Though isolated, the U.S.S. Water Witch maintained the Union blockade in Ossabaw Sound, and made for a tempting target by the Savannah Squadron. A daring plan was devised by Lieutenant Thomas P.
Pelot, C.S.N., to raid and capture the side-wheeling gunboat, and utilize it as a decoy to capture other unsuspecting blockade vessels down the Georgia coast. Leading the bold expedition, Pelot had assembled a raiding party that included seven boats or barges and 115 men.
At Pelot's request, Moses was secured as he would pilot the Water Witch once it was seized. About 2 A.M. of June 3, 1864, on a dark, rainy night, as the boats approached the Water Witch, a watchman on board spotted Pelot's boat and hailed for its identification. "Contrabands!" was the response given by Moses. When the watch hailed a second time, Moses again declared "Contrabands!". At this point Pelot yelled, "We're Rebels damn you!
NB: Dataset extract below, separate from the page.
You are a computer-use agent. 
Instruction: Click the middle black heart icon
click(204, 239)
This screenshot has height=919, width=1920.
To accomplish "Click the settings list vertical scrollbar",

The grappling hooks from Pelot's boat hooked into the boarding nets of the Water Witch, and the Confederate raiders began
climbing up the side of the Union gunboat.
As Moses's face appeared at the gun port opening, Assistant Paymaster Luther Billings of the Water Witch fired the contents of his pistol into the Confederate Navy pilot, whose lifeless body was later found in the bottom of Lieut. Thomas Pelot's boat. Billings
also reportedly killed Pelot in the ensuing melee. Five raiders were killed and 3 wounded in their successful capture of the Water Witch. Of the casualties only Thomas Pelot and Moses Dallas were specifically mentioned by name in a telegram sent to Confederate Secretary of the Navy Stephen R. Mallory. Moses's death
even received mention in the report filed by a Union physician captured aboard the Water Witch: "They also lost their pilot, a colored man, whom they considered the best of their pilots for the Savannah River and vicinity. as well as the Ogeechee.
Once the corpse of Moses was prepared for burial, it was to be placed in a plain $30 pine box customary for deceased Confederate sailors. However, in honor of his "distinguished and useful service an imitation $100 mahogany coffin was specially ordered, and the body was sent to naval headquarters, where a hearse was hired to carry the remains to Laurel Grove Cemetery for burial on June 4th. In 1870 Savannah's Ladies Memorial Association paid $40 to erect a head and foot stone to mark Moses' grave. Harriet Dallas thanked the association for its efforts to
memorialize her late husband.
Following Moses' death, the Widow Dallas continued her successful laundry business until December 21, 1864 when Sherman's troops occupied her rented Bryan Street property, establishing it as a headquarters for a Union officer. When Harriet informed the soldiers the house and property was hers, they did not believe her and prevented its use by the family for several weeks during the occupation. In 1872, testifying that she and her deceased husband were both sympathetic to the Union during the war and neither were connected to or employed by the Confederacy. Harriet filed a claim against the United States government for $987.50 in losses, primarily for the army's confiscation of her livestock and produce raised on the five acres. Three years later the case was settled and Harriet was awarded $192.